[Supplied text]
▼

I don’t want to lose any heroin on the sides, Sham said, gesturing at his nose. I want it to go straight to my brain.

When I’d met Sham the previous Saturday, he told me that he was kicking on Monday. But on Monday night he did a speedball and got drunk with ‘some Chicago guys.’

With a half inch of straw protruding from his nose, he leaned over the powder and inhaled deeply. He pulled out the straw, pinched the opposite nostril and snorted again. He threw back his head. Sham was ready to start his day.

The most promising story idea that Marcin brought to me was about teenage Polish heroin addicts. He said that the neighborhood was full of them. He showed me photos of kids like Sham shooting up, including a girl who looked to be about twelve. The photos were dramatic—deep shadow and soft light, arms tied off, intense expressions of children gathered around the needle. I shopped the story to The Village Voice and they were interested. Sham was my first interview.

▲

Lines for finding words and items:

▼

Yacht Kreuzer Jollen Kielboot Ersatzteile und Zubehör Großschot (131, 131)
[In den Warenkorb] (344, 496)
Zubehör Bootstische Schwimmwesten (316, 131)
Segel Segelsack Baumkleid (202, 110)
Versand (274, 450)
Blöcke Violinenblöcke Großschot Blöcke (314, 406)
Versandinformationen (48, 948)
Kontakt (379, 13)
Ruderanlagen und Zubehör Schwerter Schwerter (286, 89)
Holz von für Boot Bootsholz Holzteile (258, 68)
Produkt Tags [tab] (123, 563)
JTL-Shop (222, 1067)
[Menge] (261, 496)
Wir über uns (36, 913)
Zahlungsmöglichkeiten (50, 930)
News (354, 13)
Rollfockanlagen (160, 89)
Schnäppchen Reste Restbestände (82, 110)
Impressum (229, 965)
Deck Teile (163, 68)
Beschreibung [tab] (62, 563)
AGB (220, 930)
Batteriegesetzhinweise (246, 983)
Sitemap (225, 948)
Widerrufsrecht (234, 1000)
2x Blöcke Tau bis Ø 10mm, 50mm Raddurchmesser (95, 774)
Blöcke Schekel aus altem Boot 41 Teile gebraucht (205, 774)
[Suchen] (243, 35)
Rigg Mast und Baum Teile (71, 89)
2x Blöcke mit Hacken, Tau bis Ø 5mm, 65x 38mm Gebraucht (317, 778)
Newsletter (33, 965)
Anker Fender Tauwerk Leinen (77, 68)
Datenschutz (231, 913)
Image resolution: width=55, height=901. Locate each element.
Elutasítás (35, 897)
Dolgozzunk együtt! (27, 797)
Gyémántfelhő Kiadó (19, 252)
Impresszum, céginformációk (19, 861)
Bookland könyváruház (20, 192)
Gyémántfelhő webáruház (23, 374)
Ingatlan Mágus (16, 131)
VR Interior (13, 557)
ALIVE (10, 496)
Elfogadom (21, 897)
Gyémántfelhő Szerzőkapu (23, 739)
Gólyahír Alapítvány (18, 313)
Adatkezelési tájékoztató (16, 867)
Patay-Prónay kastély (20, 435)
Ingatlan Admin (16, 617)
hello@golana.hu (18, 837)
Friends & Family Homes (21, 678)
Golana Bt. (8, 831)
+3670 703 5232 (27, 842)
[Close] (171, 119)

▲

Rewrite the account of Sham from "With a half" to "my first interview.", swapping in "tube" wherever "straw" appears. These lines have nothing to do with what you're asked to do.

[The answer]
With a half inch of tube protruding from his nose, he leaned over the powder and inhaled deeply. He pulled out the tube, pinched the opposite nostril and snorted again. He threw back his head. Sham was ready to start his day.

The most promising story idea that Marcin brought to me was about teenage Polish heroin addicts. He said that the neighborhood was full of them. He showed me photos of kids like Sham shooting up, including a girl who looked to be about twelve. The photos were dramatic—deep shadow and soft light, arms tied off, intense expressions of children gathered around the needle. I shopped the story to The Village Voice and they were interested. Sham was my first interview.